3. Data breaches and external threats. Deepfakes and the introduction of distortions
in the original audio data of a subscriber pose a threat of oversaturation of the information
system with requests. Detecting and counteracting fraud in intent analysis, including the
generation of a large number of fake intentions, leads to the overloading of externally
connected systems and limiting response resources, which poses a threat of not receiving
attention from legitimate actors.
4. Expanding the role of cloud services. As businesses and organizations
increasingly use cloud services to store confidential audio data, there is a need for
additional processing, including depersonalization and removal of sensitive data from the
audio stream.
5. Compliance requirements. The personal data of subscribers is subject to
confidentiality requirements within the framework of governmental standards (GDPR,
HIPAA), commercial (PCI DSS), and/or ethical restrictions.

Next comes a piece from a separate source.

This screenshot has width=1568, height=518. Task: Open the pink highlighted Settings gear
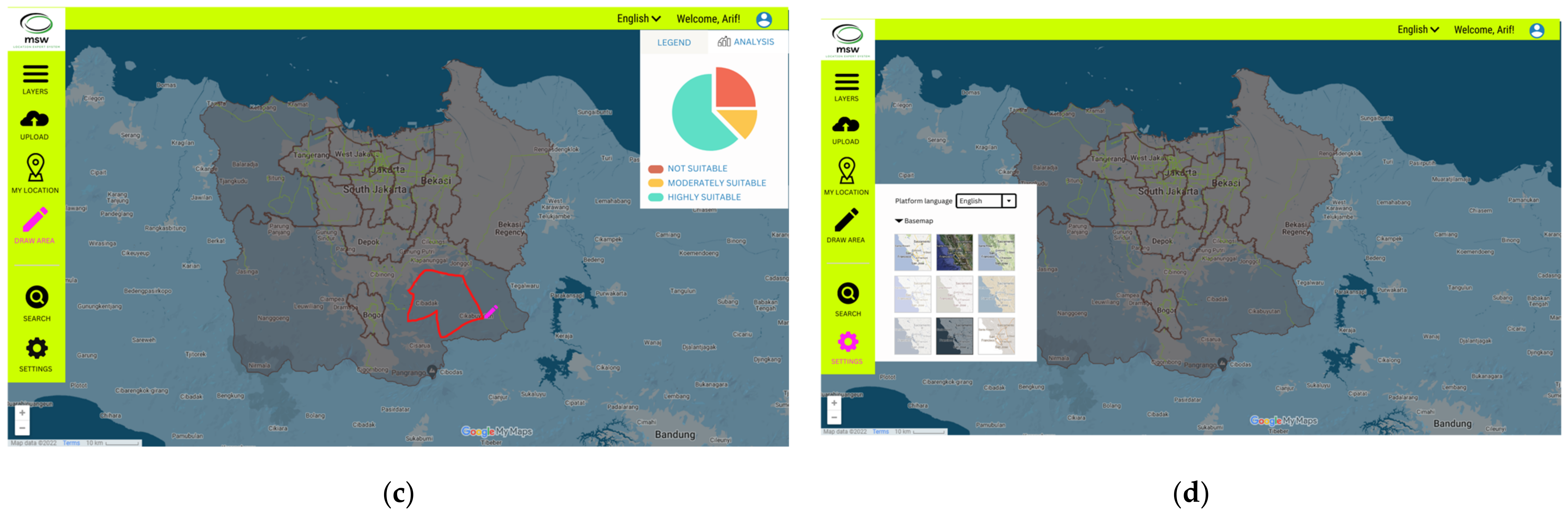pos(847,342)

Audio data, in turn, is a
difficult type of information to search and analyze in a structured way due to the
requirements and restrictions.
6. Continuous monitoring and adaptive security. Voice data can be processed both
archived and in real-time, but the bottleneck of information and communication systems
is streaming data processing. Therefore, incident response can be carried out in two ways:
immediate actions and incident investigation, but both approaches have their own set of
unresolved issues.
7. Incident response and threat detection. Voice recognition systems do not have
incident response mechanisms, so they must signal other systems in real time. Integration
with external information and communication systems for security has limitations on
performance and delays in processing requests, but still reduces potential damage. It
should also be noted that the relevance of the response decreases dramatically over time.